The press of his hard length against my backside is unmistakable. I can’t help but push back against it, wanting more. Wanting him.
“Tuck—”
But he doesn’t answer.
I soon feel the subtle heave of his body against mine in time with his inhales and exhales. I relax into his embrace. I might want to sleep like this from now on.
* * *
It’s already light outside when I wake up. The bed feels huge. Tuck’s not here. I put on some yoga pants and a university sweatshirt, throw my hair up in a messy bun and walk out to the living room.
Tuck is laying on the floor, in the exact position as earlier, completely passed out. Did he come back out here while I was asleep or...did I dream the whole thing? Sleeping in his arms felt so real, but n
ow I’m not sure.
Haley is sitting on the couch, wrapped in blankets, looking at her phone. It appears everyone else is still asleep.
“Hey.”
Haley looks up from her phone and smiles.
“Want some cereal or something?” I ask.
“Ohmygod, yes. Just let me finish this up.” She focuses intently on her phone.
“Whatcha doin’?”
After a minute, she puts the phone down and walks to the table where I’m already filling my bowl.
“I was trying to get into a photography class last minute.”
“That sounds fun.”
“Yeah. I got an amazing camera for Christmas.
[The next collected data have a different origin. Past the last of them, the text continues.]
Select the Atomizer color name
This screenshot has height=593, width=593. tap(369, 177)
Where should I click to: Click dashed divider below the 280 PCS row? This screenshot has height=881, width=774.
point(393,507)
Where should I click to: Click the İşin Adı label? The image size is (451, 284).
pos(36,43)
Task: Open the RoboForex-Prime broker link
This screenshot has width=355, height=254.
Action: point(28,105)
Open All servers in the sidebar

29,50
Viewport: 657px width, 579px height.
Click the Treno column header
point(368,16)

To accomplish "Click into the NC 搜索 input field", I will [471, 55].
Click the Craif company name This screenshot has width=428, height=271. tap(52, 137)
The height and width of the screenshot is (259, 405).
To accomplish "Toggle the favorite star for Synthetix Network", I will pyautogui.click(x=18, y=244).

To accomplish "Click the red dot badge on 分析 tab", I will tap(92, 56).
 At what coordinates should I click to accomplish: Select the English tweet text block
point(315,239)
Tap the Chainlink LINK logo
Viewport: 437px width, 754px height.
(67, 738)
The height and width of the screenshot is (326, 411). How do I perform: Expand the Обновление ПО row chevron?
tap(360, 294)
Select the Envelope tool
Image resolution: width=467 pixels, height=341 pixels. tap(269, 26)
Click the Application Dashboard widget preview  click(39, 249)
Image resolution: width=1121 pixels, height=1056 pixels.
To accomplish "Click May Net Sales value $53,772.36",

It’s just like my dad’s. Figured I should learn how to use it.” She chooses the box of extra sugary cereal and starts pouring.
I hand her the milk, devouring my bran flakes while they’re still crunchy, but secretly wishing I had gone with the less healthy option.
“Our dad was a photographer. Did you know that?”
I shake my head no, mouth still full.
She smiles at the thought. “He did mostly freelance work for magazines and journals. He’d have to go away on shoots often. He went to Africa a couple of times—his longest trip was to central Asia, but he usually stayed closer to home and wasn’t gone more than a couple days.” She pours the milk but continues. “When he died, I would pretend he was away on one of his trips, and he’d be back home soon.”
She finally eats a spoonful of the cereal—that I’m totally not jealous of—and looks over at Tuck. His hand rests lightly on his stomach, slowly rising and falling. “I sometimes wonder where we’d be if he hadn’t died. How different things would be. Especially for Tuck. He wouldn’t have quit basketball.”
“I thought he couldn’t play because of an injury?”
“He tore his meniscus his freshman year, but he was cleared to play again by the end of the season and the coaches made it clear they wanted him back the next year.”
“So why didn’t he go back?”
“I haven’t outright asked him, but since our dad died, he’s put pressure on himself to take care of me and our mom, provide for us, and make all the right decisions. We never asked him to make sacrifices for us, but after he got hurt, I think he decided his basketball career was impractical and selfish.”